Flash was ubiquitous long before it had video playback capability, long before watching videos on the internet was a thing, save for thumbnail-sized RealVideo clips. Microsoft started including the Flash plugin with IE 4.0 or thereabouts, over 80% had Flash installed by the early 2000's and it's been rising ever since.
Hmmm. I remember that time differently, as I didn't have Flash installed until it was the lesser of the evils amongst RealPlayer et al, but your statistics may well be correct, and I see video was added in 2002 with Flash 6 while in 2000 Flash 4 was included in IE and Netscape installers. It was a dark time for the Web.
But, to the point: I honestly don't see anyone
today associating Flash with anything
but video in any positive way. To the majority of the people who have Flash installed (without their direct involvement, I might add), the only times they see it are on video sites and in intrusive ads. Of the two, the one they care about is the video. In fact, it's the one Adobe keeps talking about (that and Flash games, but honestly I'd rather have a "real" game than a Flash one).
As for things like car sites et al: please, provide me a link to the car you've put together in Flash so I can see it. Oh, you can't (unless the web dev jumped through some seriously non-Flash hoops)? How about have my screen reader deal with that site? How about let me increase the font size of the whole thing? How about that option for Peruvian Leather showing up in a Google search for Peruvian Leather Upholstery? Again, these types of things are only available
if the Flash developer thought of them and specifically coded for them. They come by default with non-Flash sites.
There's an old quote along the lines of recreating Unix, which I'll misappropriate here: Flash developers end up needing to recreate HTML and browser features in their content, and they do it badly.

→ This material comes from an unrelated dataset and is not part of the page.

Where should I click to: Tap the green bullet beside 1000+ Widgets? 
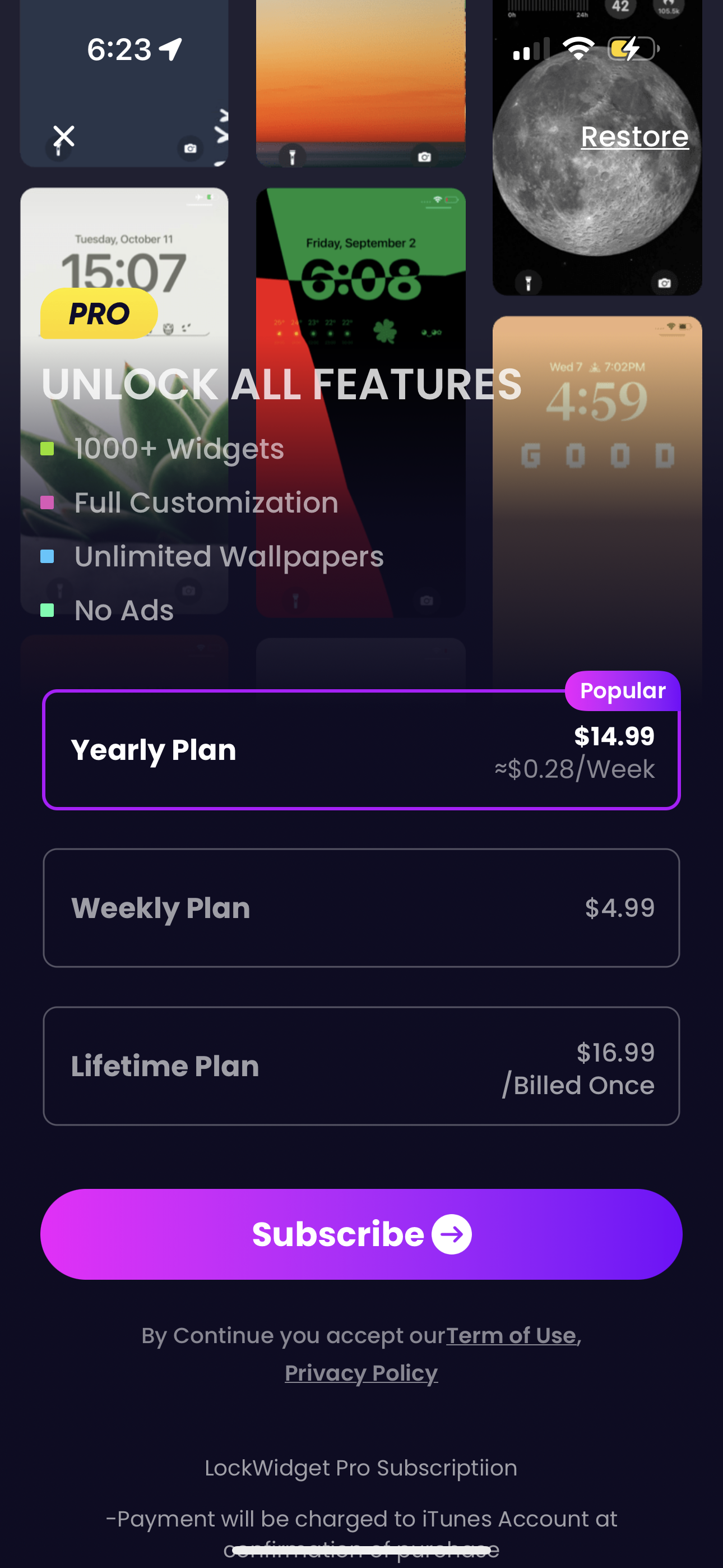(47, 449)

Crappy for you, but you don't make the content. Content providers aren't going to move from one platform that offers them DRM, advertising, vector graphics overlay etc to some single-purpose player that can only do video. "Fine I won't watch their content then, ha!" OK, watch nothing then, see how that works out.
Sure.
You know, audio producers would love to pollute their content with ads and intrusive swings in volume, etc, and how well does it fare there?
If you openly foster the tools used you make it easy money for them. If you make it cost something to produce an ad that can run over the top of my video then it's less likely to happen. Plain and simple.
As for choosing video content without intrusive overlays: I do that right now, and it's working fine for me, thank you. Sites that choose intrusive overlays rather than inserted ads don't get my business. And, yes, being an adult here, I could indeed go without video content if it all became highly intrusive. I really don't see full video overlay capability as a benefit to me as a consumer, nor to the ad company who has my attention because they keep blocking me from seeing what's going on in the show.
This is the problem with this whole shoot-the-messenger thing. Flash doesn't create content, people do. Some naive pundits appear to believe in a pipe dream that if we can only make Flash go away, there'll be no more animated banners or flashy intros with a skip button. Riiiiiight. Wakey wakey. HTML5/Canvas is going to be used for the exact same things, because content providers will continue to be hell bent on creating those things, for the remainder of our lifetime and beyond. They will fight until they can do everything they did in Flash. And it's going to be much harder to avoid ads and other annoying Flash-type content once that happens. Creating "Click2Flash" is one thing, but there ain't gonna be no "Click2HTML5" ads will be one with the content and near-impossible to filter out.
This I agree with. There will be obtrusive ads in HTML5 just like there is in Flash. Whether or not Flash continues its dominance of the video world, there will be HTML5 ads, simply because the ecosystem to block them does not yet exist.
Like it or not, the Canvas will be used for evil. This is completely orthogonal to the question here, which is: should a video content site be switching over to HTML5 video (which is much harder to be obtrusive without the additional use of canvas tags, which performs better on all systems, which is even easier to code up a simple and non-crashy player)?